Eugene Leroy's last ten years - from 1990 to 2000- were crucial, for the artist saw his work gain international recognition thanks to a retrospective show held at the Musée d'Art Moderne de la Ville de Paris in 1988, as well as his participation in the Biennale of Sao Paulo in 1990 and the Documenta of Kassel in 1992, all the while continuing to go his own way on the fringe of the mainstream movements of the time.
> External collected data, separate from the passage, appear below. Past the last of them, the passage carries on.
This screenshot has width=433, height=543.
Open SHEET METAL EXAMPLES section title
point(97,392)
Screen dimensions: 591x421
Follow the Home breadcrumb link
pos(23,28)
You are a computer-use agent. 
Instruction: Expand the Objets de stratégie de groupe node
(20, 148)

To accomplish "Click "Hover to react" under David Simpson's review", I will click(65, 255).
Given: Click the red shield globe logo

Two major retrospective exhibitions followed at the MAMAC of Nice in 1993 and the Kunstverein of Düsseldorf in July 2000, three months after the artist had passed away in his studio-home of Wasquehal.

 

He also took part in the Venice Biennale of 1995 and received the Grand prix national de Peinture in 1996. In 2010, following a major donation from the artist's sons, the MUba-Eugène Leroy of Tourcoing organized L'Exposition du Centenaire, the biggest retrospective show ever dedicated to the artist, along with the publishing of a reference monographic book, and, in 2013, the Georg Baselitz-Eugène Leroy: le récit et la condensation exhibition, a great success among critics and the general audience.

 

Eugene Leroy's works are featured in many prestigious private and public collections in France and abroad, such as the Stedelijkmuseum (Amsterdam, Netherland), the Smithsonian Institution, the Hirshhorn Museum and sculpture garden (Washington D.C, USA), the Kunsthalle of Basel (Switzerland), the Berardo Museum (Lisbon, Portugal), the Ludwig Museum (Cologne, Germany), the Albright-Knox Art Gallery (Buffalo, New York, USA), the Van Abbe Museum (Eindhoven, Netherland), the Staedel Museum (Frankurt-am-Main, Germany), the Louisiana Museum of Modern Art (Humlebaeck, Denmark), the Kunsthalle of Karlsruhe (Germany), the Rennie Collection (Vancouver, Canada), the Ploner collection (Vienna, Austria) ; the Maeght Foundation (Saint-Paul de Vence), the Pompidou Center (Paris), the City of Paris Museum of Modern Art (Paris), the FNAC (Paris), the FRAC Nord Pas-de-Calais (Auvergne, Ile de France), the Museum of Modern and Contemporary Art of Toulouse and the Museum of Fine Arts of Lyon.